EXERCISE: Copy out the listing below line for line, leaving every character unchanged.

Entries on locating words and elements:
--- BEGIN ---

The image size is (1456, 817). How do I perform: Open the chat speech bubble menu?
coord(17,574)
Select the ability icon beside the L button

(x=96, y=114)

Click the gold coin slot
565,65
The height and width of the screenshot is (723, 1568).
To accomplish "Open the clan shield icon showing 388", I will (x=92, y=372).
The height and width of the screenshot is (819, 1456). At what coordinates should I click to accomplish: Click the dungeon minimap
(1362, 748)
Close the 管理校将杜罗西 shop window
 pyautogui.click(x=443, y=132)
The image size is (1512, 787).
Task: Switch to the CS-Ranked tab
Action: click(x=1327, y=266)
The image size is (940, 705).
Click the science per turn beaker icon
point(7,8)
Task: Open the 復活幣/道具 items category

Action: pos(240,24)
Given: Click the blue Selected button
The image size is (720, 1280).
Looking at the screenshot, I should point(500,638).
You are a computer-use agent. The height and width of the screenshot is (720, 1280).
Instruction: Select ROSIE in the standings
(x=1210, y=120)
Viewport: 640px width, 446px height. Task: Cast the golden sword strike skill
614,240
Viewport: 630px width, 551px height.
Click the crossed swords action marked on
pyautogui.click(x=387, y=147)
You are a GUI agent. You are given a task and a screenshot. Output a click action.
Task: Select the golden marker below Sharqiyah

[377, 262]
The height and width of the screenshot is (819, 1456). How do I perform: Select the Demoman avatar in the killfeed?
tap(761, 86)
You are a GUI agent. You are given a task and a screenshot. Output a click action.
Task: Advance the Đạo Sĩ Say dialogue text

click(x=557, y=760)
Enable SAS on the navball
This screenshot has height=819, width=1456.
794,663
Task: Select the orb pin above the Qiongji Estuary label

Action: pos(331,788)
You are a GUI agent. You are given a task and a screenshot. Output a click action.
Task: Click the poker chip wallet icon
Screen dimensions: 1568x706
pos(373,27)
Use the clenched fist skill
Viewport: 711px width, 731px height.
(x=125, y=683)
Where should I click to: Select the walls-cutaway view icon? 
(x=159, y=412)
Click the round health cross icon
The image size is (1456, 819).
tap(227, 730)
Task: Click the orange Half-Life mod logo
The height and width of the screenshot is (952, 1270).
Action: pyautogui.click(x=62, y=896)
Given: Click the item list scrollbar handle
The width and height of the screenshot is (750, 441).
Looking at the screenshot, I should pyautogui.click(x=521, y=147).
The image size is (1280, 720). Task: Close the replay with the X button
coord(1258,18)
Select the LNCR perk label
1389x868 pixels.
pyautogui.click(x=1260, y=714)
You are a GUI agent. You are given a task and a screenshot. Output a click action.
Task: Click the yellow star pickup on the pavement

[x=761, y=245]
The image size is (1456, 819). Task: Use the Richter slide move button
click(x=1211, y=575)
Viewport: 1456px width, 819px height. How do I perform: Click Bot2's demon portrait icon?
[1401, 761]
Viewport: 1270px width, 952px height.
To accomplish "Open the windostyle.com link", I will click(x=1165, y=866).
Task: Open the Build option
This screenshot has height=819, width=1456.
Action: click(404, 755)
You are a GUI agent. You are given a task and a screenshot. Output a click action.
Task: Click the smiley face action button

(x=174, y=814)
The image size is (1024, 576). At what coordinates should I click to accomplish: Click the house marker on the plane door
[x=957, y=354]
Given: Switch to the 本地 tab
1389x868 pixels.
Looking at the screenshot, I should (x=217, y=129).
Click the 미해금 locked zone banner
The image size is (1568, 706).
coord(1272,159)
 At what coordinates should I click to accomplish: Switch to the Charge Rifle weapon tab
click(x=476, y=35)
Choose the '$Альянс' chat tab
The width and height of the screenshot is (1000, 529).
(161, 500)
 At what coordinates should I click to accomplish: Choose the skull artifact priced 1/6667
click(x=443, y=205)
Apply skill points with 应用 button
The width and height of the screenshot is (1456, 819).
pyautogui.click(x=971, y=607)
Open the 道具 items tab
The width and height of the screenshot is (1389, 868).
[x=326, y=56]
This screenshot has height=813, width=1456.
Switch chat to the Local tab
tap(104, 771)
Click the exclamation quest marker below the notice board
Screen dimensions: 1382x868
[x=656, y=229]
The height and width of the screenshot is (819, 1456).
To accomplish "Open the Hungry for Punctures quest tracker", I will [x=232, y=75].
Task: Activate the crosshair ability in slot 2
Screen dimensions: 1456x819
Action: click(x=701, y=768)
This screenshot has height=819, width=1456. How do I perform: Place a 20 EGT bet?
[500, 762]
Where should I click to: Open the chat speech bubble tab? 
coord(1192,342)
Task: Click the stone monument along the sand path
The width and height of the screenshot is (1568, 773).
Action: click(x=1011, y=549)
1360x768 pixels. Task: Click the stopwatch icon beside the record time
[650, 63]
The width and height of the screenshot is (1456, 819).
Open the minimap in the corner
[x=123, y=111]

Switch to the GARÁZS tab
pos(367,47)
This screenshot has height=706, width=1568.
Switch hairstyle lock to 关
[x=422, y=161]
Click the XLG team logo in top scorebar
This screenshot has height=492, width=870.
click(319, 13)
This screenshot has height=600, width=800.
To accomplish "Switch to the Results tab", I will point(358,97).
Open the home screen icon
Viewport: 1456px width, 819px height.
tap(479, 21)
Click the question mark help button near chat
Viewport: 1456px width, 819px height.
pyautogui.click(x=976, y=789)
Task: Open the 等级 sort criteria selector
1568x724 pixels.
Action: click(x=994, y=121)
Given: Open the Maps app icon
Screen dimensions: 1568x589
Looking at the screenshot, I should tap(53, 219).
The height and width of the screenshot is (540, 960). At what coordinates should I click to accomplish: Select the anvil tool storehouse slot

--- END ---

ANSWER:
The image size is (1456, 817). How do I perform: Open the chat speech bubble menu?
coord(17,574)
Select the ability icon beside the L button

(x=96, y=114)

Click the gold coin slot
565,65
The height and width of the screenshot is (723, 1568).
To accomplish "Open the clan shield icon showing 388", I will (x=92, y=372).
The height and width of the screenshot is (819, 1456). At what coordinates should I click to accomplish: Click the dungeon minimap
(1362, 748)
Close the 管理校将杜罗西 shop window
 pyautogui.click(x=443, y=132)
The image size is (1512, 787).
Task: Switch to the CS-Ranked tab
Action: click(x=1327, y=266)
The image size is (940, 705).
Click the science per turn beaker icon
point(7,8)
Task: Open the 復活幣/道具 items category

Action: pos(240,24)
Given: Click the blue Selected button
The image size is (720, 1280).
Looking at the screenshot, I should point(500,638).
You are a computer-use agent. The height and width of the screenshot is (720, 1280).
Instruction: Select ROSIE in the standings
(x=1210, y=120)
Viewport: 640px width, 446px height. Task: Cast the golden sword strike skill
614,240
Viewport: 630px width, 551px height.
Click the crossed swords action marked on
pyautogui.click(x=387, y=147)
You are a GUI agent. You are given a task and a screenshot. Output a click action.
Task: Select the golden marker below Sharqiyah

[377, 262]
The height and width of the screenshot is (819, 1456). How do I perform: Select the Demoman avatar in the killfeed?
tap(761, 86)
You are a GUI agent. You are given a task and a screenshot. Output a click action.
Task: Advance the Đạo Sĩ Say dialogue text

click(x=557, y=760)
Enable SAS on the navball
This screenshot has height=819, width=1456.
794,663
Task: Select the orb pin above the Qiongji Estuary label

Action: pos(331,788)
You are a GUI agent. You are given a task and a screenshot. Output a click action.
Task: Click the poker chip wallet icon
Screen dimensions: 1568x706
pos(373,27)
Use the clenched fist skill
Viewport: 711px width, 731px height.
(x=125, y=683)
Where should I click to: Select the walls-cutaway view icon? 
(x=159, y=412)
Click the round health cross icon
The image size is (1456, 819).
tap(227, 730)
Task: Click the orange Half-Life mod logo
The height and width of the screenshot is (952, 1270).
Action: pyautogui.click(x=62, y=896)
Given: Click the item list scrollbar handle
The width and height of the screenshot is (750, 441).
Looking at the screenshot, I should pyautogui.click(x=521, y=147).
The image size is (1280, 720). Task: Close the replay with the X button
coord(1258,18)
Select the LNCR perk label
1389x868 pixels.
pyautogui.click(x=1260, y=714)
You are a GUI agent. You are given a task and a screenshot. Output a click action.
Task: Click the yellow star pickup on the pavement

[x=761, y=245]
The image size is (1456, 819). Task: Use the Richter slide move button
click(x=1211, y=575)
Viewport: 1456px width, 819px height. How do I perform: Click Bot2's demon portrait icon?
[1401, 761]
Viewport: 1270px width, 952px height.
To accomplish "Open the windostyle.com link", I will click(x=1165, y=866).
Task: Open the Build option
This screenshot has height=819, width=1456.
Action: click(404, 755)
You are a GUI agent. You are given a task and a screenshot. Output a click action.
Task: Click the smiley face action button

(x=174, y=814)
The image size is (1024, 576). At what coordinates should I click to accomplish: Click the house marker on the plane door
[x=957, y=354]
Given: Switch to the 本地 tab
1389x868 pixels.
Looking at the screenshot, I should (x=217, y=129).
Click the 미해금 locked zone banner
The image size is (1568, 706).
coord(1272,159)
 At what coordinates should I click to accomplish: Switch to the Charge Rifle weapon tab
click(x=476, y=35)
Choose the '$Альянс' chat tab
The width and height of the screenshot is (1000, 529).
(161, 500)
 At what coordinates should I click to accomplish: Choose the skull artifact priced 1/6667
click(x=443, y=205)
Apply skill points with 应用 button
The width and height of the screenshot is (1456, 819).
pyautogui.click(x=971, y=607)
Open the 道具 items tab
The width and height of the screenshot is (1389, 868).
[x=326, y=56]
This screenshot has height=813, width=1456.
Switch chat to the Local tab
tap(104, 771)
Click the exclamation quest marker below the notice board
Screen dimensions: 1382x868
[x=656, y=229]
The height and width of the screenshot is (819, 1456).
To accomplish "Open the Hungry for Punctures quest tracker", I will [x=232, y=75].
Task: Activate the crosshair ability in slot 2
Screen dimensions: 1456x819
Action: click(x=701, y=768)
This screenshot has height=819, width=1456. How do I perform: Place a 20 EGT bet?
[500, 762]
Where should I click to: Open the chat speech bubble tab? 
coord(1192,342)
Task: Click the stone monument along the sand path
The width and height of the screenshot is (1568, 773).
Action: click(x=1011, y=549)
1360x768 pixels. Task: Click the stopwatch icon beside the record time
[650, 63]
The width and height of the screenshot is (1456, 819).
Open the minimap in the corner
[x=123, y=111]

Switch to the GARÁZS tab
pos(367,47)
This screenshot has height=706, width=1568.
Switch hairstyle lock to 关
[x=422, y=161]
Click the XLG team logo in top scorebar
This screenshot has height=492, width=870.
click(319, 13)
This screenshot has height=600, width=800.
To accomplish "Switch to the Results tab", I will point(358,97).
Open the home screen icon
Viewport: 1456px width, 819px height.
tap(479, 21)
Click the question mark help button near chat
Viewport: 1456px width, 819px height.
pyautogui.click(x=976, y=789)
Task: Open the 等级 sort criteria selector
1568x724 pixels.
Action: click(x=994, y=121)
Given: Open the Maps app icon
Screen dimensions: 1568x589
Looking at the screenshot, I should tap(53, 219).
The height and width of the screenshot is (540, 960). At what coordinates should I click to accomplish: Select the anvil tool storehouse slot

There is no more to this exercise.